SALUTO DEL SANTO PADRE AL TERMINE DEL CONCERTO
OFFERTO NELL’AULA PAOLO VI IN OCCASIONE DEL SUO OTTANTESIMO GENETLIACO
Giovedì, 18 Maggio 2000
Illustri Signori e gentili Signore! Carissimi Fratelli e
Sorelle!
1. Grazie per questo concerto che mi avete offerto, in
occasione dell'ottantesimo compleanno. Esso conclude una giornata che è stata
per me di commossa riconoscenza al Signore per l'inestimabile dono della vita
e per le numerose grazie con cui Egli ha voluto arricchirla.
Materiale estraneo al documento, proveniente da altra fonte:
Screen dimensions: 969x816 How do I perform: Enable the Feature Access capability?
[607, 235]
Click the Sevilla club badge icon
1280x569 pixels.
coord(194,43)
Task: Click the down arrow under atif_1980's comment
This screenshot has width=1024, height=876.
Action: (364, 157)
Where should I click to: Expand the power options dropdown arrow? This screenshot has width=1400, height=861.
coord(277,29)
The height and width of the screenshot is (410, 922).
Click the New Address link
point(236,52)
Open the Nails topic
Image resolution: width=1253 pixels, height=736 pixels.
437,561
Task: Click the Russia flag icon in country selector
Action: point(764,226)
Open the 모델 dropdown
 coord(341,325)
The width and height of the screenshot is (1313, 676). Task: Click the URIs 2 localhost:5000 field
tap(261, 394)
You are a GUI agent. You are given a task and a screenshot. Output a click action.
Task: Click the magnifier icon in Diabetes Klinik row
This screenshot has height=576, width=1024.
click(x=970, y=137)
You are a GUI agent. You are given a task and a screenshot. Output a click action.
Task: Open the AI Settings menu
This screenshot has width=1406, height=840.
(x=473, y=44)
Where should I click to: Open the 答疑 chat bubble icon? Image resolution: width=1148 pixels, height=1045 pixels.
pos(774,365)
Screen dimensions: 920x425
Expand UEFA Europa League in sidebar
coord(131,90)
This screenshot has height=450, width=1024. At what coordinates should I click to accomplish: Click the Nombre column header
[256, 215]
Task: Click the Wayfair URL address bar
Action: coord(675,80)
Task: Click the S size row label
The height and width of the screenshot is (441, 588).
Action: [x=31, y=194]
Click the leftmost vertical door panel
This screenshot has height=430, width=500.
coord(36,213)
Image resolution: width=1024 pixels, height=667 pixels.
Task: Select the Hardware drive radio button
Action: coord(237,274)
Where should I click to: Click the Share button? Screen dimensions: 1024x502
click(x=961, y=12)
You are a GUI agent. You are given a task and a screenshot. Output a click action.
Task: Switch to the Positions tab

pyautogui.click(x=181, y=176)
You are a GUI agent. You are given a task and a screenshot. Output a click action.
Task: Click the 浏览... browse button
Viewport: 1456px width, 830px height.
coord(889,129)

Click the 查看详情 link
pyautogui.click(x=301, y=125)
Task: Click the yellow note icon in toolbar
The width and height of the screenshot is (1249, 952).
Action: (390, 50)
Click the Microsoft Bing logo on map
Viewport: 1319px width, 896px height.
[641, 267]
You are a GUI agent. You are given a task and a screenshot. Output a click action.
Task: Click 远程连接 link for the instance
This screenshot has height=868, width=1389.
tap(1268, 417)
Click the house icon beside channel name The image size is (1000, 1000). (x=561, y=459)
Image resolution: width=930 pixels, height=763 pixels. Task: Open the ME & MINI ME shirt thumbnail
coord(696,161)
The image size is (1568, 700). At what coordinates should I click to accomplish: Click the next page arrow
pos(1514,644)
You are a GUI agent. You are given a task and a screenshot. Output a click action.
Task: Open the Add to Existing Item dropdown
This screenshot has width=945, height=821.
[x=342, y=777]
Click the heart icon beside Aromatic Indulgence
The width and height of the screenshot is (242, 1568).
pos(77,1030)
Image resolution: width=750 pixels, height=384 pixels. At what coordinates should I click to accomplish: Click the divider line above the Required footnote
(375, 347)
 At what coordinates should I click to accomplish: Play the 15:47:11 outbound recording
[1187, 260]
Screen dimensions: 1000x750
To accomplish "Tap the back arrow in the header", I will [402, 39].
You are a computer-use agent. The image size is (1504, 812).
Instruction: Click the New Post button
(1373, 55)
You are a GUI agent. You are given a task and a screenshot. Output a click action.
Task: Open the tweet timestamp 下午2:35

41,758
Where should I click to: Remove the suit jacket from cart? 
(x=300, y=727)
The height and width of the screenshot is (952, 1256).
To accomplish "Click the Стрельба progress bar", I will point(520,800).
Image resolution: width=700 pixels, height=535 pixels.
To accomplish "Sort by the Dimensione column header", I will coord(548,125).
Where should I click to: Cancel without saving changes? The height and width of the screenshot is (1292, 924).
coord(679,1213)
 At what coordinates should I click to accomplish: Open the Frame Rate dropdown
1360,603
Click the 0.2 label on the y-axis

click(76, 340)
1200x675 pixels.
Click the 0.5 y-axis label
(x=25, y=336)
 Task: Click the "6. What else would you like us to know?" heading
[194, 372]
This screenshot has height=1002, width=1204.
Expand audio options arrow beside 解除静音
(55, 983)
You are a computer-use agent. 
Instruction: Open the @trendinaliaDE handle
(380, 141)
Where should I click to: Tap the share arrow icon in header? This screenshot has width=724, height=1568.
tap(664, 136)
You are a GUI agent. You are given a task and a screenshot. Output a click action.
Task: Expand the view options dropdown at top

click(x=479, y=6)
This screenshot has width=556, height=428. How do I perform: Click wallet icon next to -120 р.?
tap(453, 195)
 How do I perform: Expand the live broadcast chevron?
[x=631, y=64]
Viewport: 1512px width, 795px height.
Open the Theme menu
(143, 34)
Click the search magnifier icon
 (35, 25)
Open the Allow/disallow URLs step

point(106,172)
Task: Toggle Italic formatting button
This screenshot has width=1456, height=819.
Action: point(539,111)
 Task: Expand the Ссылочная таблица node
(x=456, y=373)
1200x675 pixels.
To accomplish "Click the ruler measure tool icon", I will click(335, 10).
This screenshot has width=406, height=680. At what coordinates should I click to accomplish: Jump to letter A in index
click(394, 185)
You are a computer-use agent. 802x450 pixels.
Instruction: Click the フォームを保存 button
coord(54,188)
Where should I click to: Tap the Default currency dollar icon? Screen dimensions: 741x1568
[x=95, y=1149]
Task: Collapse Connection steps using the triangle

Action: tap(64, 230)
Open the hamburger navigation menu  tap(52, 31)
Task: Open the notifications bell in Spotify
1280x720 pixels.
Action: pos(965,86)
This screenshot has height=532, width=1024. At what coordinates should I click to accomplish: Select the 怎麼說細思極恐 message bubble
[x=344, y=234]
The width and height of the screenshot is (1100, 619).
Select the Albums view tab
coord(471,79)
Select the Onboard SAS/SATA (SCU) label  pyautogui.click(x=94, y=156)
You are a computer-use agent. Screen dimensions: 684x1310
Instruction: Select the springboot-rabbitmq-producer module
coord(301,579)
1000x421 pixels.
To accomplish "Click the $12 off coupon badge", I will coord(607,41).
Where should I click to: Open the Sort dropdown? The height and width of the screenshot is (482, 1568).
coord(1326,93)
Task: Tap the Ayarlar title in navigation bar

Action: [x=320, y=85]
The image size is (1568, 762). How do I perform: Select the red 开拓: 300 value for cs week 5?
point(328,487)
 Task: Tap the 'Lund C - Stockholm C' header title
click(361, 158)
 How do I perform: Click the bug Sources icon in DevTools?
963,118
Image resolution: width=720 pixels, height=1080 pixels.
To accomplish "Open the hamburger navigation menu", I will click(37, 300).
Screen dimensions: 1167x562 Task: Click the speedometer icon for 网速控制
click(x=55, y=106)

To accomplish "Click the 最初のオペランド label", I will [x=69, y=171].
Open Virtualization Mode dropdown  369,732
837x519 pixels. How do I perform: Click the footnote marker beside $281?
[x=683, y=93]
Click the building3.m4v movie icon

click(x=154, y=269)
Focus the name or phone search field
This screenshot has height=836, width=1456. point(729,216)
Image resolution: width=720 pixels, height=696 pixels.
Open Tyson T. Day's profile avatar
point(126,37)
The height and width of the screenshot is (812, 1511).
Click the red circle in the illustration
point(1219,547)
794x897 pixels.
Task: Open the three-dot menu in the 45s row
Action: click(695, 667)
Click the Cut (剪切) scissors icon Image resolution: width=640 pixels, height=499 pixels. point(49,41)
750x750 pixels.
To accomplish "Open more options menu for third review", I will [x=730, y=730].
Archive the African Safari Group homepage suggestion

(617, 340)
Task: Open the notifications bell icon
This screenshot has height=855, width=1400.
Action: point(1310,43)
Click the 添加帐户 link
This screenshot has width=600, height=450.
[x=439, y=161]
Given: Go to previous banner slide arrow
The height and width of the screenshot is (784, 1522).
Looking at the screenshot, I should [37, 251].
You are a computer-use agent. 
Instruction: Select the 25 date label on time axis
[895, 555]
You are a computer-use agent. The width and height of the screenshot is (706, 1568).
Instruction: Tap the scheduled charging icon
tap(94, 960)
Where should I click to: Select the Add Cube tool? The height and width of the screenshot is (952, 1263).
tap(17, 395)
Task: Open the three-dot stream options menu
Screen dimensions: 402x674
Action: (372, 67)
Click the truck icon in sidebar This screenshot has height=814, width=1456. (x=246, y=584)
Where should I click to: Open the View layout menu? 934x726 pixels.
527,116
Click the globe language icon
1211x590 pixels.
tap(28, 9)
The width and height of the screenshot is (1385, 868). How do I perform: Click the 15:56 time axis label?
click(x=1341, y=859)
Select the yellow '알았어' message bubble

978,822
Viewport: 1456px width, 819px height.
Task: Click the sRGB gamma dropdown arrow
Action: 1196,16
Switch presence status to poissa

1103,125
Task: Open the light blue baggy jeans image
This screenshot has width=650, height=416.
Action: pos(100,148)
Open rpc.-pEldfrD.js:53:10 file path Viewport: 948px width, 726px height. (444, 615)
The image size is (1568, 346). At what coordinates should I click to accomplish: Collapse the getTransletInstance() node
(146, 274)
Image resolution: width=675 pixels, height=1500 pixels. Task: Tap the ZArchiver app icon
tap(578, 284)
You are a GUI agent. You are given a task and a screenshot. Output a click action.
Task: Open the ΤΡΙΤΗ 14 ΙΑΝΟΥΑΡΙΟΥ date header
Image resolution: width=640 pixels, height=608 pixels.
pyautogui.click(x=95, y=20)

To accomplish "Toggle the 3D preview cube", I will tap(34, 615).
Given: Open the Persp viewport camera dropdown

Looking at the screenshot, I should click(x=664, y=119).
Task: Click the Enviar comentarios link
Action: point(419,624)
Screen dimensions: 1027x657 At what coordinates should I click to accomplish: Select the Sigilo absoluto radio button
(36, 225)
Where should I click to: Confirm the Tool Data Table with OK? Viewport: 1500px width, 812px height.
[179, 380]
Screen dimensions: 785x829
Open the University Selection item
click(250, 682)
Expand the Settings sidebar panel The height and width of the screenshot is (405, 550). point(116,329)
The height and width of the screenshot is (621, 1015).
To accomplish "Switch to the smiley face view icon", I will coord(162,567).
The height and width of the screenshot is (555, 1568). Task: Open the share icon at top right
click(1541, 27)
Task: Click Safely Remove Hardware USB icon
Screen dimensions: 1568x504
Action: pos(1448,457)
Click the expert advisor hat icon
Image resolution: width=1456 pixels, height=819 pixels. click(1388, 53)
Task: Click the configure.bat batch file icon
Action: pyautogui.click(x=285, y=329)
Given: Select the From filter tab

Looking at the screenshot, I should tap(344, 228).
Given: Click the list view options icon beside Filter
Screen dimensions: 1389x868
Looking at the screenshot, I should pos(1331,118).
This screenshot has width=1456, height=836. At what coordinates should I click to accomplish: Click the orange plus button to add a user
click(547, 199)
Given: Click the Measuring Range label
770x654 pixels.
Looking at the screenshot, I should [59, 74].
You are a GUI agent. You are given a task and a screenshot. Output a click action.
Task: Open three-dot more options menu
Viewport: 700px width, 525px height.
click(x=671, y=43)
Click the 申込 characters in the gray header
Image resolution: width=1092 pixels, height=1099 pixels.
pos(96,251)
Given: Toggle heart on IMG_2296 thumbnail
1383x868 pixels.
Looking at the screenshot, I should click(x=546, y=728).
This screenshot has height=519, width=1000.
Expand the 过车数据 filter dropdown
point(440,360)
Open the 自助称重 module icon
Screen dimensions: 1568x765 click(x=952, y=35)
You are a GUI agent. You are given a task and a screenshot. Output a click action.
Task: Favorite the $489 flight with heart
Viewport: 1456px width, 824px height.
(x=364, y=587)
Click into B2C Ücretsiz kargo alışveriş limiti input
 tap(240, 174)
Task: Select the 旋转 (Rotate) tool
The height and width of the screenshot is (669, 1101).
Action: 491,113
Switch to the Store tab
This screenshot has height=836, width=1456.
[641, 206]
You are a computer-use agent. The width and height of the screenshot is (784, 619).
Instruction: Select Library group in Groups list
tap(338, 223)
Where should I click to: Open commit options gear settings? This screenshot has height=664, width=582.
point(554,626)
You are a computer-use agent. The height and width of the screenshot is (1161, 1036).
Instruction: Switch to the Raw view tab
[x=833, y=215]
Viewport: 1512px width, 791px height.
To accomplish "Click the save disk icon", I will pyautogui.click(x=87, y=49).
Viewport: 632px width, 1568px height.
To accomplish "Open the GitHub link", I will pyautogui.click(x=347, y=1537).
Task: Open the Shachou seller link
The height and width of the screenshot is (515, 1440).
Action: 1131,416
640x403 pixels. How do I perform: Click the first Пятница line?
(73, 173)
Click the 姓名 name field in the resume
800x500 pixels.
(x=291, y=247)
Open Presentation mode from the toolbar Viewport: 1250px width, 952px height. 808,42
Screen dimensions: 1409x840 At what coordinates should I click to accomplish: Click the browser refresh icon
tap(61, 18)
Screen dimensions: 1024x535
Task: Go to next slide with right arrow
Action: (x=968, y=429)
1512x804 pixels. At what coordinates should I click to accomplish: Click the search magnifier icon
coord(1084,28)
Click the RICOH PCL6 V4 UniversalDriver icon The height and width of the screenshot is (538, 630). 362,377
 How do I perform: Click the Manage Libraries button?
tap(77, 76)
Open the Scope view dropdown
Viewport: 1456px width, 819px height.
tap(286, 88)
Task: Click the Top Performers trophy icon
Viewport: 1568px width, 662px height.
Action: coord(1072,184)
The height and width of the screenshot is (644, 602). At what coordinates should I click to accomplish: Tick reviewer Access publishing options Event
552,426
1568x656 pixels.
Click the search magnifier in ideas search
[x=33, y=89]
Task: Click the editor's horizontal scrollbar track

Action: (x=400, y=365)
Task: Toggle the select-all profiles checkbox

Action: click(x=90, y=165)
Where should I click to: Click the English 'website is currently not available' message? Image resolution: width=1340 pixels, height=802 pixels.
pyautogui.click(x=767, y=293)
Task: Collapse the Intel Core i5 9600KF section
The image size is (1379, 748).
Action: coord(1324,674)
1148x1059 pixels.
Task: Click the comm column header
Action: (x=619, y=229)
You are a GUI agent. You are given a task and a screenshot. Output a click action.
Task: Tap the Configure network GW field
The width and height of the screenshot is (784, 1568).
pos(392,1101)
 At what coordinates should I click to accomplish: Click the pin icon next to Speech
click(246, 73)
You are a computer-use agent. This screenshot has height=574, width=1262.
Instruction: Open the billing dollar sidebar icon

With affection, I turn in the first place to the organizers
and musicians who with this presentation have wished to express to me their
sentiments of esteem and good wishes. I sincerely thank the conductor, Maestro
Gilbert Levine, who has interpreted with deep sensitivity the score of
"The Creation", the masterpiece of Joseph Haydn, and has directed
with artistic intensity the Soloists, Players and Choir of the Philharmonia
Orchestra. I thank the musicians and singers, as well as those who have
contributed to the success of the concert.
Rivolgo il mio rispettoso saluto alle Autorità ed agli
Ecclesiastici presenti. In particolare, desidero salutare le illustri
Personalità della Comunità Ebraica ed i Rappresentanti delle altre Chiese e
Comunità Ecclesiali, che hanno voluto cortesemente unirsi a tutti coloro che,
in questa ricorrenza, mi sono stati vicini con la preghiera e con gradite
espressioni augurali.
2. La splendida esecuzione delle prime due Parti dell'Oratorio
di Joseph Haydn ci ha consentito di contemplare con gioia ed emozione il
racconto biblico della creazione, proposto, attraverso il potere evocativo
delle parole del Sacro Testo e della poesia, con la mediazione del linguaggio
arcano ed universale della musica. Coinvolti nel medesimo racconto, abbiamo
così potuto partecipare alla gioia espressa dai Cori di lode al Signore e ci
siamo sentiti tutti figli del medesimo Dio Creatore. "I cieli narrano la
gloria di Dio / e l'opera delle sue mani / si manifesta nel firmamento".
Quale potente richiamo alla trascendenza di Dio ed alla sacralità e grandezza
del creato!
Questo solenne affresco musicale ha proposto, attraverso la
trasparenza dei suoni e la bellezza del testo, l'alba della creazione. La
narrazione si sviluppa secondo il ritmo dei sei giorni che segnarono
l'apparire della luce - quando si ritira "il caos e nasce l'ordine"
-, del cielo e della terra, delle cose e delle creature viventi.
Ma il genio artistico di Joseph Haydn, riproponendo con forza
e bellezza il racconto biblico, sottolinea che il vertice della creazione è
costituito dalla comparsa dell'uomo: "E Dio fece l'uomo a propria
immagine, secondo l'immagine di Dio Egli lo creò. Egli fece il maschio e la
femmina. Soffiò dinanzi a loro il respiro vitale e l'uomo divenne anima
vivente". La conclusione non può che essere un inno di lode: "La
magnifica opera è compiuta. / Il nostro canto sia lode al Signore! / Ché
Egli solo è l'Altissimo".
3. Fratelli e Sorelle! Grazie per averci offerto questa
singolare esperienza di meditazione spirituale ed estetica sul mistero della
creazione, che fonda la certezza della nostra comune origine. Auspico che,
attraverso l'arte e la musica, anche nel nostro tempo possano essere sempre
vivi l'attenzione all'uomo e il rispetto per la natura. interpreti di questa
manifestazione, invocando per ciascuno la benedizione divina.
Possa, inoltre, la riflessione sulla comune origine contribuire a far
riscoprire a ciascuno i profondi legami di fraternità che scaturiscono
dall'essere tutti figli dell'unico Dio, Creatore del cielo e della terra. Al
suo amore di Padre affido voi, qui presenti, i promotori e gli
organizzatori, gli artisti e gli interpreti di questa manifestazione,
invocando per ciascuno la benedizione divina.